Groves (1989) made a similar point when he noted how the needs of what he called “describers” differ from those of “modelers.” The former look for survey data that fully reflect the population they want to describe and are especially concerned with errors of non-observation. The latter seek data with measures that fully capture the concepts needed to test their theories and worry less about coverage error and nonresponse. Government agencies are mostly describers because their principal interest is in a precise estimate of some specific characteristic(s) of a target population. Academics and sometimes market researchers, on the other hand, tend to be modelers who are interested in how personal characteristics interact to produce a specific behavior such as voting for one candidate over another or choosing product A rather than product B. Describers and modelers each have their own primary areas of concern and therefore different ideas about what constitutes high quality data.

O’Muircheartaigh (1997) also linked the needs of the data user and the reasons for which the data were collected to quality.

The concept of quality, and indeed the concept of error, can only be defined satisfactorily in the same context as that in which the work is conducted. To the extent that the context varies, and the objectives vary, the meaning of error will also vary. . . Rather than specify an arbitrary (pseudo-objective) criterion, this redefines the problem in terms of the aims and frame of reference of the researcher. It immediately removes the need to consider true value concepts in any absolute sense, and forces consideration of the needs for which the data are being collected. (p.1).

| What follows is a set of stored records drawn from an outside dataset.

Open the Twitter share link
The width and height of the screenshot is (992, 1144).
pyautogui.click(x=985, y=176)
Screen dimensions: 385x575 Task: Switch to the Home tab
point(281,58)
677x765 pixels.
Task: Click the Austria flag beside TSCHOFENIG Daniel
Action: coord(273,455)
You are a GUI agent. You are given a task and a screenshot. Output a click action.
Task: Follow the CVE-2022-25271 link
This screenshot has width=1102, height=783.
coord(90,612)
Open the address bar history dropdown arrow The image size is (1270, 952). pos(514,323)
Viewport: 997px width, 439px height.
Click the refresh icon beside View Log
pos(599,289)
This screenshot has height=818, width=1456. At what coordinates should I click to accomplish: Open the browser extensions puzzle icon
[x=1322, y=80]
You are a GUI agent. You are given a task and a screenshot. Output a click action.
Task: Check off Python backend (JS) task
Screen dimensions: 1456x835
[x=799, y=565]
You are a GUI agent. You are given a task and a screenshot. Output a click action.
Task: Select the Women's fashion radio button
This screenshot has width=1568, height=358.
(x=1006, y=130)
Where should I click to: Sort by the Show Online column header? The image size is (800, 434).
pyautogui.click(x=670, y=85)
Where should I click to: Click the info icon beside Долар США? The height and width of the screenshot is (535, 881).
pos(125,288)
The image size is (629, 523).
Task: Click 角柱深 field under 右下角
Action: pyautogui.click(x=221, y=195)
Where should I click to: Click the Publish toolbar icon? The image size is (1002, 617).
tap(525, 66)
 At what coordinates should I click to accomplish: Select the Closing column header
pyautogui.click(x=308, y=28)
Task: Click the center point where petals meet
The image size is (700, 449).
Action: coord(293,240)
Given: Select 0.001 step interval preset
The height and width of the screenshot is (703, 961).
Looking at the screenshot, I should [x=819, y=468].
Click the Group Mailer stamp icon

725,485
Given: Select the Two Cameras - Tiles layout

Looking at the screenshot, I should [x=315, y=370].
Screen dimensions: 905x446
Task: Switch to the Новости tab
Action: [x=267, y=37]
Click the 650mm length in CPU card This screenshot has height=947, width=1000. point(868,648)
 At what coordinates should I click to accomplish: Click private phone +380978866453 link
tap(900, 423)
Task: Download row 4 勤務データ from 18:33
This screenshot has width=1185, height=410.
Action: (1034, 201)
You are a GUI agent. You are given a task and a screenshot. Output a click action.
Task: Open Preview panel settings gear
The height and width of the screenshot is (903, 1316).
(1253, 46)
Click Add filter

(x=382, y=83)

**8.3 Fit for purpose in Government Statistical Agencies**

Government statistical agencies are the classic example of describers for whom accuracy is the primary attribute of quality, often because the estimates typically play a major role in making financial and policy decisions. Yet increasingly, a considerable body of statistical agency requirements includes additional quality dimensions and criteria by which fit for purpose design decisions might be made. In 2002, Statistics Canada released a set of quality guidelines that specified six “elements of quality . . . to be considered and balanced in the design and implementation of the agency’s statistical programs.” (p.4) The six are:

*Relevance*–the degree to which the data are needed for some agency or policy purpose.*Accuracy*– the degree to which estimates correctly measure what they are designed to measure within an acceptable margin of error.*Timeliness*– the likelihood that the data will be available when it is needed to support an intended action.*Accessibility*– the availability of the data in a form that is useful to those needing them.*Interpretability*– the ease with which users of the data can understand the design and data collection processes so that judgments can be made about its usefulness.*Coherence*– the degree to which the data fit within a statistical program and are consistent with other similar data across time and geography.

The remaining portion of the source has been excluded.